What you should do
The complete listing, repeated precisely, must form the answer.

Data for review

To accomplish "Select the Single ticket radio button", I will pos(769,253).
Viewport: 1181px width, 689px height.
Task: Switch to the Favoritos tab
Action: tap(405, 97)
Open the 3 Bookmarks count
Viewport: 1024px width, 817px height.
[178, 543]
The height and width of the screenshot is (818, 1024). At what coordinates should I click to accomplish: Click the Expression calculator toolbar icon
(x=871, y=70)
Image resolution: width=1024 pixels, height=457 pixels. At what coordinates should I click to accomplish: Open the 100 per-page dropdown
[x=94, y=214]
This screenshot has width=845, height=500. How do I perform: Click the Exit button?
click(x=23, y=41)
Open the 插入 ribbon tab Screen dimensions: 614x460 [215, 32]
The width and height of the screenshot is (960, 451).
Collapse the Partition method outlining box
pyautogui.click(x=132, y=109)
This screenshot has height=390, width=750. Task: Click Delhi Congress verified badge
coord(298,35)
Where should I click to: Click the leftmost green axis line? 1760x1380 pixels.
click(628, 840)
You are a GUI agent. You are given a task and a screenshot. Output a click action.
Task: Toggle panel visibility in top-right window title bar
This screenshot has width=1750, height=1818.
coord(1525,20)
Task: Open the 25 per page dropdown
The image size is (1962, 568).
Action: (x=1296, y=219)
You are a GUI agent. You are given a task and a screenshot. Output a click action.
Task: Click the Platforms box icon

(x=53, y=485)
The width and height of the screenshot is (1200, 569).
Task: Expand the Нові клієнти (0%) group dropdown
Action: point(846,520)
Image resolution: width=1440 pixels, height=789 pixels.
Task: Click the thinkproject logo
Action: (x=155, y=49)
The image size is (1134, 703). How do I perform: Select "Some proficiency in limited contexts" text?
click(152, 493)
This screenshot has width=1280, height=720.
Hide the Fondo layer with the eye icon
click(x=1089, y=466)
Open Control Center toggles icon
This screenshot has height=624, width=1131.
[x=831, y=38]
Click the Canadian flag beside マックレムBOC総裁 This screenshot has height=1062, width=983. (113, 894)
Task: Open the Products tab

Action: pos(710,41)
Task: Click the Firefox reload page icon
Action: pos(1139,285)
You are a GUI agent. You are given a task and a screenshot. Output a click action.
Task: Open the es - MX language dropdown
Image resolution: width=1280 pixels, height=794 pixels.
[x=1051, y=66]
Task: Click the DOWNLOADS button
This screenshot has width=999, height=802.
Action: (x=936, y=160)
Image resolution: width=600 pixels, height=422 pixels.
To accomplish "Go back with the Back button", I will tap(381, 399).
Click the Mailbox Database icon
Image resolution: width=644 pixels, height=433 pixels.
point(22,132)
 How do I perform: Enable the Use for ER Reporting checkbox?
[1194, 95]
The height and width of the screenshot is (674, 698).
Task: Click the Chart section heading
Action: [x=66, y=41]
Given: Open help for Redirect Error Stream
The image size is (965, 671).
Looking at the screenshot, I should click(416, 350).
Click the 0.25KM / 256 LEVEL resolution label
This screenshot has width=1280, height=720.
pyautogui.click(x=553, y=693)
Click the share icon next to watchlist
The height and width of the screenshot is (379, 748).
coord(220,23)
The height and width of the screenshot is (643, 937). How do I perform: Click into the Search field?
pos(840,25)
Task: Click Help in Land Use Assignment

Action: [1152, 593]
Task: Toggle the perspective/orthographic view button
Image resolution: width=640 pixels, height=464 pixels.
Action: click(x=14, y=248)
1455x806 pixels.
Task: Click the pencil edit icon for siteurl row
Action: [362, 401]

Written solution
To accomplish "Select the Single ticket radio button", I will pos(769,253).
Viewport: 1181px width, 689px height.
Task: Switch to the Favoritos tab
Action: tap(405, 97)
Open the 3 Bookmarks count
Viewport: 1024px width, 817px height.
[178, 543]
The height and width of the screenshot is (818, 1024). At what coordinates should I click to accomplish: Click the Expression calculator toolbar icon
(x=871, y=70)
Image resolution: width=1024 pixels, height=457 pixels. At what coordinates should I click to accomplish: Open the 100 per-page dropdown
[x=94, y=214]
This screenshot has width=845, height=500. How do I perform: Click the Exit button?
click(x=23, y=41)
Open the 插入 ribbon tab Screen dimensions: 614x460 [215, 32]
The width and height of the screenshot is (960, 451).
Collapse the Partition method outlining box
pyautogui.click(x=132, y=109)
This screenshot has height=390, width=750. Task: Click Delhi Congress verified badge
coord(298,35)
Where should I click to: Click the leftmost green axis line? 1760x1380 pixels.
click(628, 840)
You are a GUI agent. You are given a task and a screenshot. Output a click action.
Task: Toggle panel visibility in top-right window title bar
This screenshot has width=1750, height=1818.
coord(1525,20)
Task: Open the 25 per page dropdown
The image size is (1962, 568).
Action: (x=1296, y=219)
You are a GUI agent. You are given a task and a screenshot. Output a click action.
Task: Click the Platforms box icon

(x=53, y=485)
The width and height of the screenshot is (1200, 569).
Task: Expand the Нові клієнти (0%) group dropdown
Action: point(846,520)
Image resolution: width=1440 pixels, height=789 pixels.
Task: Click the thinkproject logo
Action: (x=155, y=49)
The image size is (1134, 703). How do I perform: Select "Some proficiency in limited contexts" text?
click(152, 493)
This screenshot has width=1280, height=720.
Hide the Fondo layer with the eye icon
click(x=1089, y=466)
Open Control Center toggles icon
This screenshot has height=624, width=1131.
[x=831, y=38]
Click the Canadian flag beside マックレムBOC総裁 This screenshot has height=1062, width=983. (113, 894)
Task: Open the Products tab

Action: pos(710,41)
Task: Click the Firefox reload page icon
Action: pos(1139,285)
You are a GUI agent. You are given a task and a screenshot. Output a click action.
Task: Open the es - MX language dropdown
Image resolution: width=1280 pixels, height=794 pixels.
[x=1051, y=66]
Task: Click the DOWNLOADS button
This screenshot has width=999, height=802.
Action: (x=936, y=160)
Image resolution: width=600 pixels, height=422 pixels.
To accomplish "Go back with the Back button", I will tap(381, 399).
Click the Mailbox Database icon
Image resolution: width=644 pixels, height=433 pixels.
point(22,132)
 How do I perform: Enable the Use for ER Reporting checkbox?
[1194, 95]
The height and width of the screenshot is (674, 698).
Task: Click the Chart section heading
Action: [x=66, y=41]
Given: Open help for Redirect Error Stream
The image size is (965, 671).
Looking at the screenshot, I should click(416, 350).
Click the 0.25KM / 256 LEVEL resolution label
This screenshot has width=1280, height=720.
pyautogui.click(x=553, y=693)
Click the share icon next to watchlist
The height and width of the screenshot is (379, 748).
coord(220,23)
The height and width of the screenshot is (643, 937). How do I perform: Click into the Search field?
pos(840,25)
Task: Click Help in Land Use Assignment

Action: [1152, 593]
Task: Toggle the perspective/orthographic view button
Image resolution: width=640 pixels, height=464 pixels.
Action: click(x=14, y=248)
1455x806 pixels.
Task: Click the pencil edit icon for siteurl row
Action: [362, 401]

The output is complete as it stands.